As européias também estão faturando mais fora de seus países de origem. A Fiat lucrou 405 milhões de euros no primeiro trimestre (o equivalente a US$ 638 milhões), contra 358 milhões de euros em 2007. Para analistas, o resultado da divisão automotiva da multinacional se deveu ao aumento de participação nas vendas no Brasil (responsável por cerca de 25% das operações mundiais da companhia), que neutralizou as perdas na Itália (ainda seu maior mercado). Na Volkswagen, o aumento de demanda na China, no Brasil e em países do Leste Europeu levou a empresa a um lucro líquido geral de 929 milhões de euros (US$ 1,48 bilhão).

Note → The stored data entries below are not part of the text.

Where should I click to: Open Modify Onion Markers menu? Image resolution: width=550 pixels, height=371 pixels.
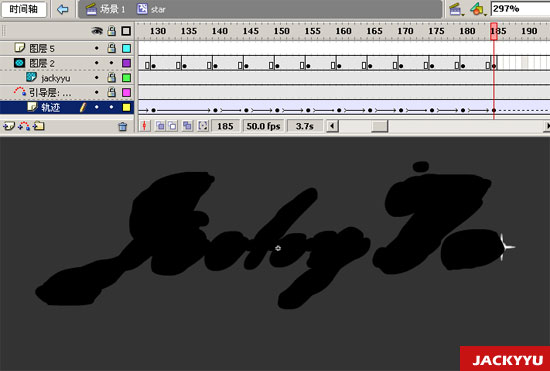click(x=202, y=126)
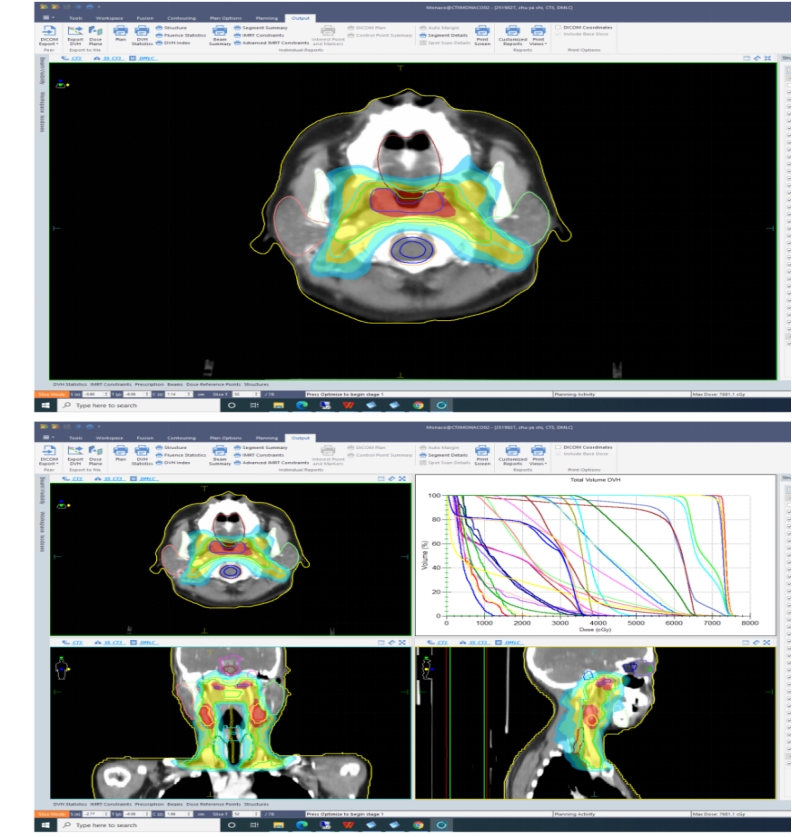The image size is (792, 837).
Task: Open the application menu dropdown in the DVH-graph window
Action: tap(48, 437)

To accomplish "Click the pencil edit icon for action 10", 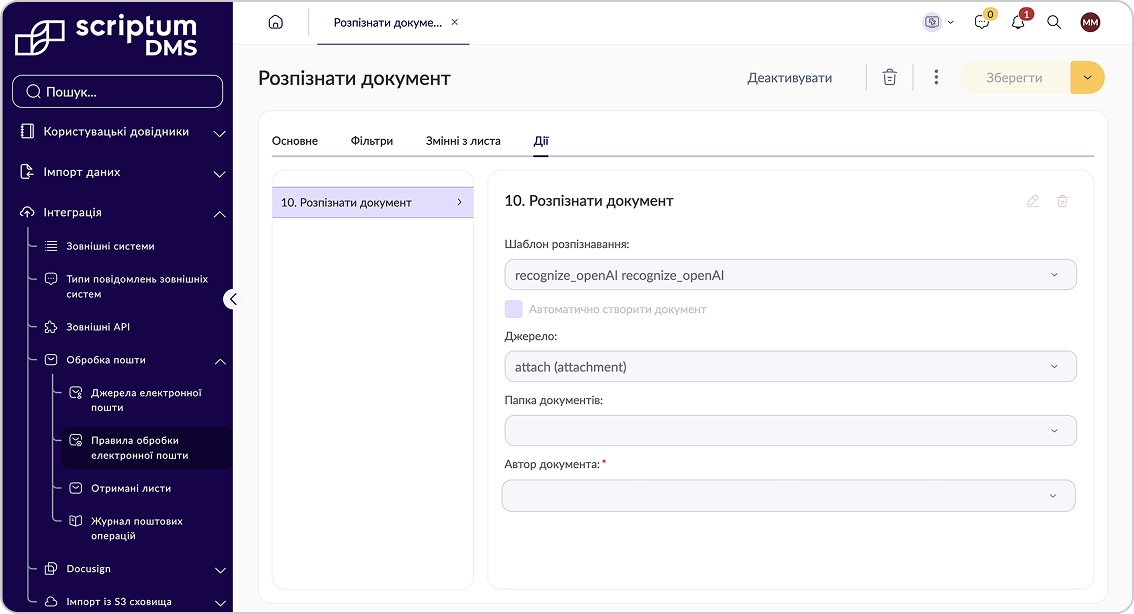I will pos(1033,201).
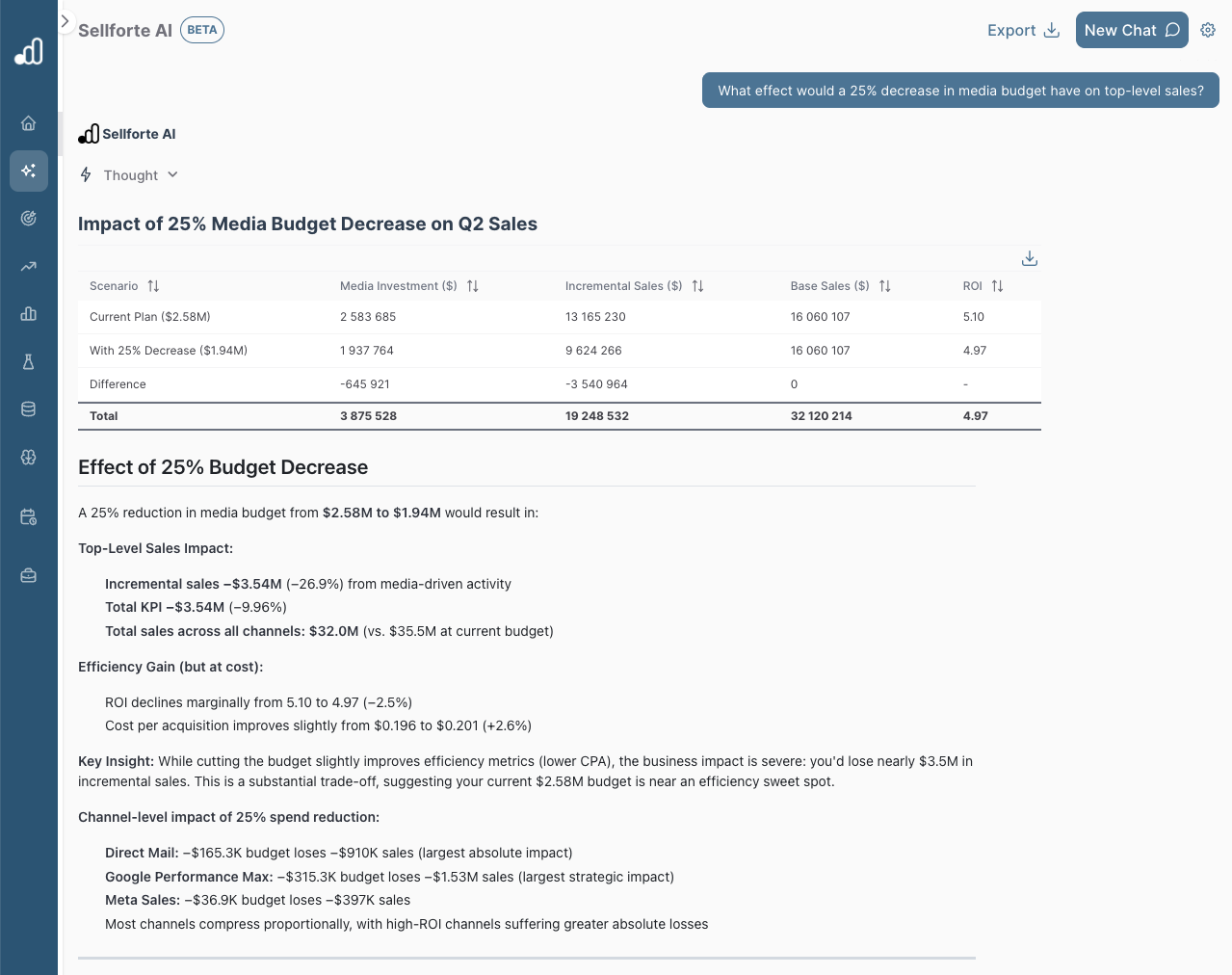Viewport: 1232px width, 975px height.
Task: Download the table using the download icon
Action: [1029, 258]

Os emergentes também voltaram a puxar o resultado da General Motors. Sem considerar seu braço financeiro (Gmac), a montadora americana lucrou US$ 392 milhões no primeiro trimestre. A região formada por América Latina, África e Oriente Médio (Laam) registrou um trimestre de lucro recorde (US$ 517 milhões), mais que o dobro de igual período de 2007. O Brasil representa 40% dos negócios. A GM teve ganhos em todas as regiões, exceto América do Norte, seu maior mercado, onde perdeu US$ 812 milhões.
Segmento vai investir
US$ 20 bilhões até 2010
O apetite das montadoras por países emergentes começou na década de 1990, mas ganhou fôlego novo no início do século XXI, quando o crescimento econômico dessas regiões surpreendeu até o mais otimista dos analistas. No Brasil, os anos 1990 marcaram a chegada de uma leva de multinacionais (PSA Peugeot Citroën, Renault, Toyota, Honda, Mercedes-Benz) e a expansão de montadoras já instaladas (a GM construiu nova fábrica no Rio Grande do Sul, a Ford na Bahia e a Volks, no Paraná). Aqui, as apostas da década de 1990 se frustraram, diante do baixo crescimento econômico que deixou muitas fábricas ociosas, lembra Marcelo Goldenstein, gerente da área industrial responsável pelo setor automobilístico no Bndes.
Agora, com as vendas e a produção a pleno vapor, o segmento volta a investir. Pelas contas da Anfavea, serão mais de US$ 20 bilhões até 2010, considerado o desembolso de montadoras e autopeças. A Fiat comprou recentemente a fábrica da Tritec, parada desde junho. A GM vai construir fábrica em Santa Catarina, com gastos de R$ 350 milhões. A VW investirá R$ 123 milhões na ampliação da unidade de São Carlos (SP), e a Honda iniciará em maio a produção de motores na fábrica de Sumaré (SP), peças antes importadas. Já a Ford vai desembolsar R$ 600 milhões para dobrar a produção de Taubaté (SP), projeto que está fora de outro pacote, de R$ 2,5 bilhões até 2011.
A Toyota estuda nova fábrica. A Hyundai também planeja fincar os pés no Brasil. O mesmo entusiasmo aparece em outros mercados emergentes. A PSA Peugeot Citroën está construindo a segunda unidade na China e iniciará este ano a construção de uma na Rússia, a primeira no país. No Brasil, as vendas da PSA cresceram 33,3% em 2007 - o melhor desempenho da montadora no mundo.